FAQs

Who is this program for?

This is for anyone interested in becoming a better competitive CrossFit athlete. Although anyone is welcome to follow this programming, you will see that the volume and time commitment are somewhat demanding so it is best that this level of volume is something you achieve over time. Additionally, those who will get the most from the programming are those athletes who are looking to improve their standings in the open and qualify for regionals.

Are there any requirements for following the blog?
I would just ask that you post everything to the comments regarding the weight you used during the workout, reps completed/time, how you felt, where things broke down, relative weaknesses and strengths... basically anything you feel is important I know so I can tailor the program accordingly.

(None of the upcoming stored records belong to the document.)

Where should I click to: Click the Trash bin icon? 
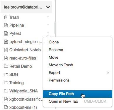tap(6, 17)
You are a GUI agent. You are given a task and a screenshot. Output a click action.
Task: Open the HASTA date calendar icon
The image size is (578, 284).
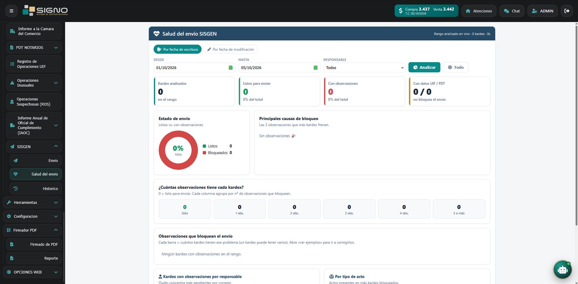[315, 68]
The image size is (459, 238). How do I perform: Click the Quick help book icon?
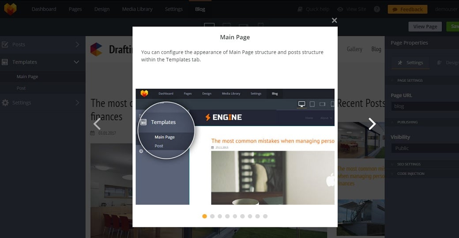300,9
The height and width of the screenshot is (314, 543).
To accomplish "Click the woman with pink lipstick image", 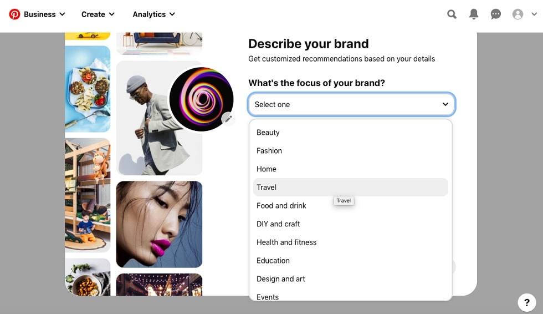I will click(x=160, y=224).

What if I don't know how to do an exercise?
Do some research, or ask. Most of the time, a little research on google or youtube will allow you to find what you are looking for

What if I want to do extra stuff?
This programming is meant to be all-inclusive and hit on everything needed. However, sometimes I might forget to include something during a week or over a period of a few weeks. This is why I will sometimes post all of the workouts for the week on the previous Sunday. This will allow you to see when would be best to include that extra stuff. For example, if you really struggle at muscle-ups and none are included that week, then you will be able to see which day would be best to practice. However, please never do extra WODs; skill work is fine but the type of WODs and the volume are specified for the time of year and phase of development.

What if I cannot do the prescribed movement or weight? 
Please make the best modification possible. Oftentimes, I will include a recommended modification. However, if one is not included or it is not sufficient please adjust accordingly.